At BSides Atlanta today I gave a talk on how to handle an incident in AWS. The talk and this post is intended to help those already familiar with the principles of Incident Response to understand what to do when the incident involves the AWS Control Plane. You can find the Slides here.
Because everything needs credentials. Creds are flying around everyone’s cloud applications. Long-term creds, short-term creds, it’s all a bunch of strings. And the strings are easy to find if you know where to look. The EC2 Instance Metadata Service hands them out on 169.254.169.254. You can find them in the environment variables of a Lambda Function. Fargate containers have an environment variable that tells you what internal URL to curl.
All these credentials could give access to view or modify your infrastructure. To properly respond to an incident, you need to know what the attacker changed. Luckily the API-driven nature of AWS helps you there.
The most important AWS service to have for incident response is AWS CloudTrail. CloudTrail records every authenticated API call to your AWS account. Every CloudTrail event includes the principal who performed the API call, the source IP address where the API call came from, when the API call was made, which Action was performed against which Service, and what resources were impacted by the call.

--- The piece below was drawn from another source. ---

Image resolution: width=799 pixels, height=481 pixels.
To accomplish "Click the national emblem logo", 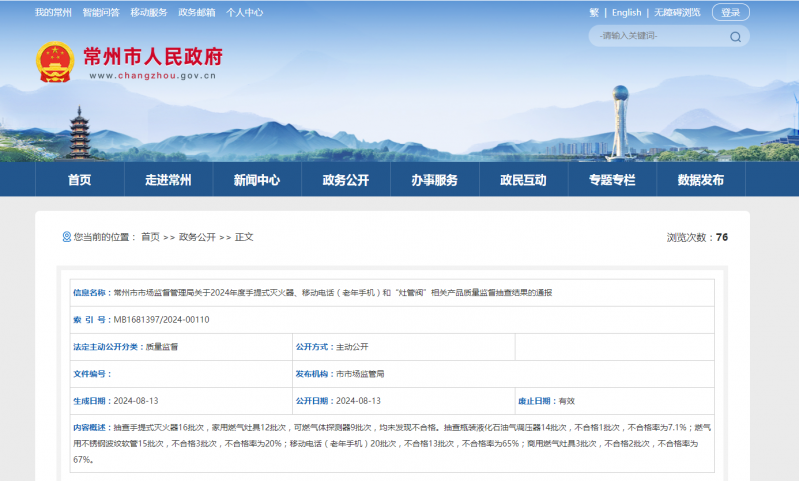I will pyautogui.click(x=55, y=62).
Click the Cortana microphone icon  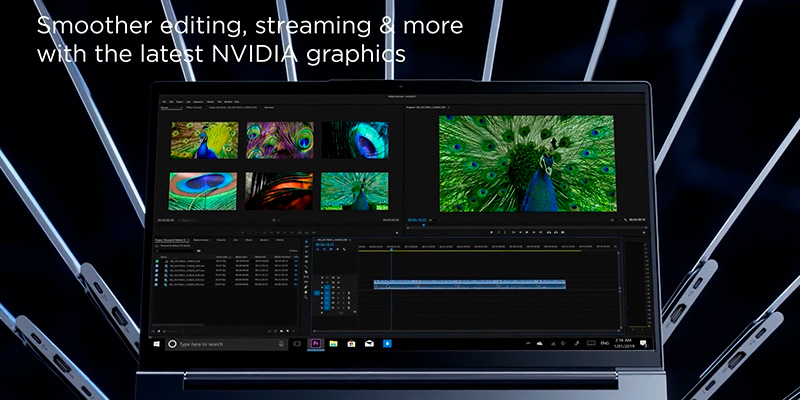(280, 343)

CloudTrail and IAM are linked, and understanding one helps with the other. Nearly Every API call to AWS is authenticated, and all API calls must be authorized. This is done via IAM. While IAM policy creation can be very complex, the core of a policy statement is the specific actions that can be performed. These are broken down by service and API action these then appear in CloudTrail as the eventSource and eventName.
| IAM Action | eventSource | eventName |
|---|---|---|
| ec2:DescribeInstances | ec2.amazonaws.com | DescribeInstances |
| iam:CreateUser | iam.amazonaws.com | CreateUser |
| s3:DeleteBucket | s3.amazonaws.com | DeleteBucket |
| cloudtrail:StopLogging | cloudtrail.amazonaws.com | StopLogging |
Not all authenticated events are logged in CloudTrail. Only the management events. If you want to track access to specific Data sources, like S3, DynamoDB, or Lamba Functions, you need to enable Data Events for CLoudTrail. Unfortunately, this is not free. DataEvents cost 10c per 100,000 events. This can add up, but the alternative is having to explain to legal counsel you have no idea if the data was exfiltrated.
The next Service you want to be enabled is GuardDuty. Amazon GuardDuty is AWS’s managed threat detection service It leverages three primary data feeds:
(Diagram courtesy of AWS - taken from my 2021 ChalkTalk on Adversarial Emulatrm ion)
I’m a strong proponent of having a dedicated Security Account, and creating a dedicated account for security tooling is one of AWS’s governance best practices. You should use this account for org-wide security tooling like GuardDuty and Macie. This account should also be trusted for a security-audit role deployed into all the AWS accounts at your organization. Ensure your SOC and IR teams can log into the Security Account (ReadOnly access) and the ability to AssumeRole to the security-audit role in all the other accounts.
If your organization is so inclined, it’s also good to have a dedicated Responder role that has all the visibility of the Security-Audit role, plus the ability to execute some or all of the containment actions documented in this post. Work with your central cloud engineering team to define what steps security can take to perform containment and what needs to be escalated to the cloud team or application owners.
Finally, don’t use this account for security workloads (like your SEIM or EDR). The more network things you put in there, the greater the chance the security account itself can be compromised.
All this data needs to be searchable. What also needs to be searchable is your on-prem and other telemetry. How do you correlate your CloudTrail sourceIPAddress with your VPN Logs or SSO provider?
Even if you don’t have a SEIM or SOAR platform - use something like Slack to bubble up alerts to your responders.
Inventory is critical to know what you have and to decorate the business context around your events. If you see anomalous behavior in an account, is that a prod account that no one should be accessing, or is it a sandbox where things get tested? Does the impacted resource have PII, PCI, or financials? Who do you need to contact about the event?
All of this is the critical business context that AWS cannot provide.
I’ll discuss this in future blog posts, but Steampipe is a valuable tool to pull account inventory information. I’ve built some scripts to pull Steampipe data into Splunk Lookup Tables.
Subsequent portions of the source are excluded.